O que é reciprocidade?
A reciprocidade não é uma lei formal, mas um princípio consolidado nas relações internacionais. Ele estabelece que benefícios ou penalidades impostas por um Estado devem ser retribuídos na mesma medida. O conceito ganhou destaque no ano passado, quando os Estados Unidos impuseram tarifas sobre importações brasileiras.
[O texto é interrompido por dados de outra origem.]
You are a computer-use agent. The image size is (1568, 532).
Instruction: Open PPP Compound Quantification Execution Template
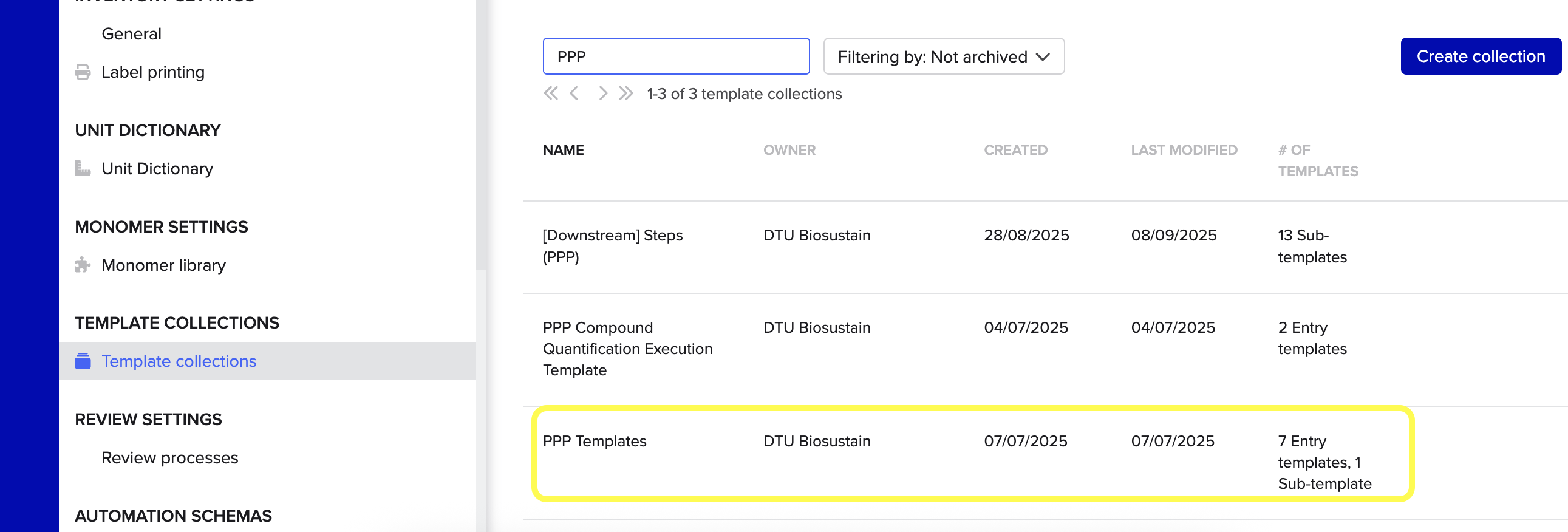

Em resposta, o Brasil sancionou a Lei da Reciprocidade Econômica, que permite contramedidas contra decisões unilaterais de outros países que afetem a economia nacional.
O caso Ramagem
Na segunda-feira, 20 de abril, os Estados Unidos exigiram que um delegado brasileiro deixasse o país, alegando que ele teria “manipulado o sistema de imigração para contornar pedidos formais de extradição e prolongar uma caça às bruxas política”. O agente atuava na prisão de Alexandre Ramagem, ocorrida na semana anterior em Orlando, na Flórida. Na ocasião, a PF afirmou que a detenção foi resultado de cooperação internacional contra o crime organizado. No entanto, Ramagem foi solto dois dias depois, sem justificativa oficial das autoridades americanas. Posteriormente, ele publicou um vídeo criticando a PF e agradecendo ao governo de Donald Trump.
A retaliação brasileira
Em resposta, a Polícia Federal retirou as credenciais de um policial norte-americano no Brasil, nesta quarta-feira, 22. Lula elogiou a atitude: “Parabéns pela sua posição em relação ao delegado americano, colocando a reciprocidade, ou seja, o que eles fizeram conosco, a gente vai fazer com eles”. Para o governo brasileiro, a medida visa preservar a soberania nacional diante de ações unilaterais dos Estados Unidos.